'''
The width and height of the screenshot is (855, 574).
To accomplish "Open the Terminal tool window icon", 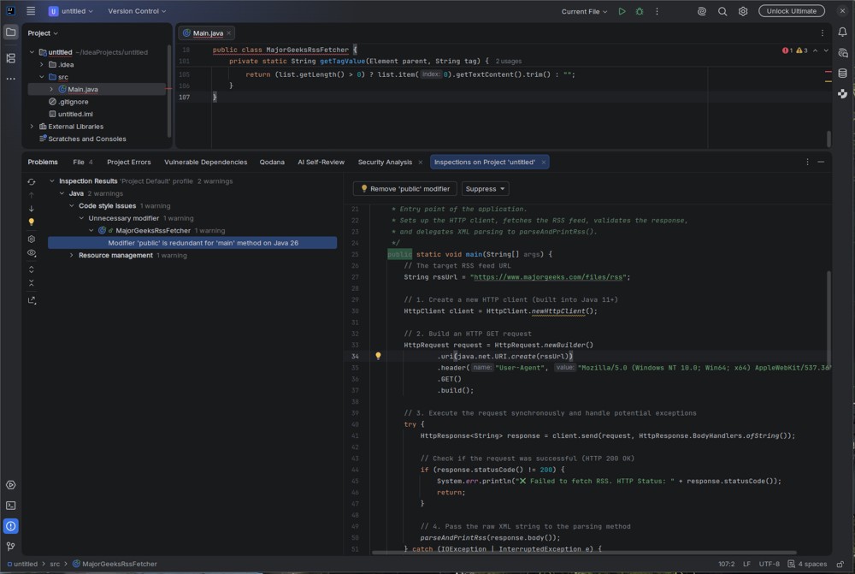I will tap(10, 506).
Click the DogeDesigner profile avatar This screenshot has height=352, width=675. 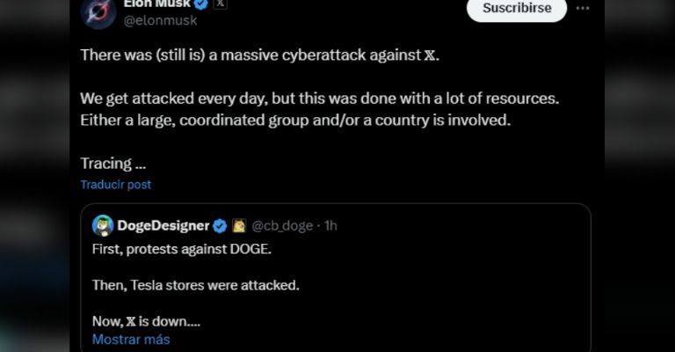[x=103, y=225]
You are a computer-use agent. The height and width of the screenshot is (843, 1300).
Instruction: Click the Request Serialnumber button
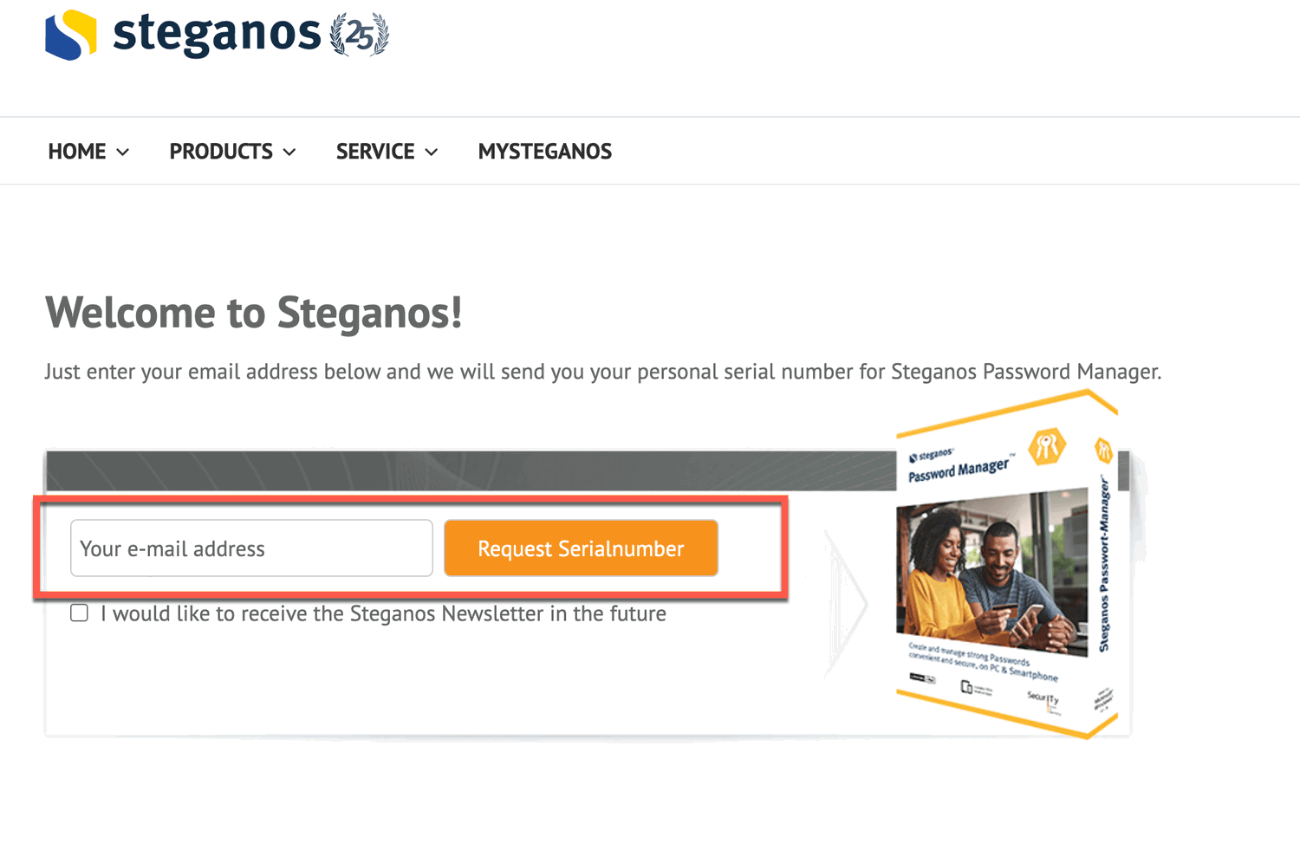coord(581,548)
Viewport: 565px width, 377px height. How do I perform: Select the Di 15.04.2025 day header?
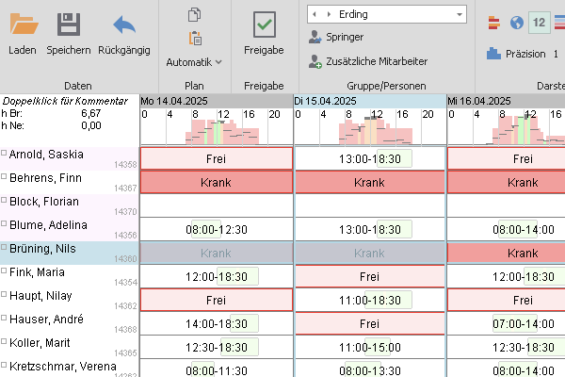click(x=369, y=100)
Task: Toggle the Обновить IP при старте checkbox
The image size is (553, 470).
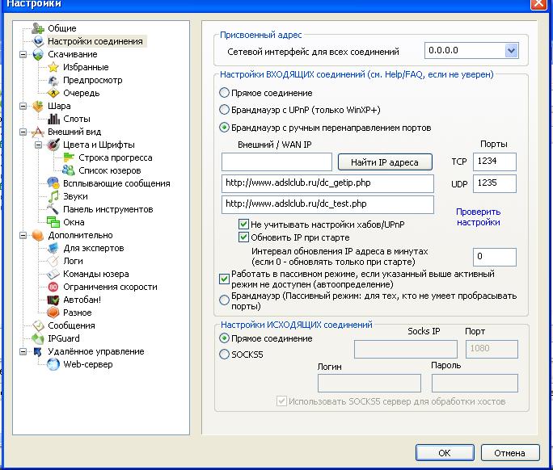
'''
* [Task brief]:
Inclusive range, exact copy: the line containing "Viewport: 565px width, 377px" through the last line of the listing. Print nothing else, and no pictures.

* [Exercise response]:
Viewport: 565px width, 377px height. How do I perform: Select the Di 15.04.2025 day header?
click(x=369, y=100)
Task: Toggle the Обновить IP при старте checkbox
The image size is (553, 470).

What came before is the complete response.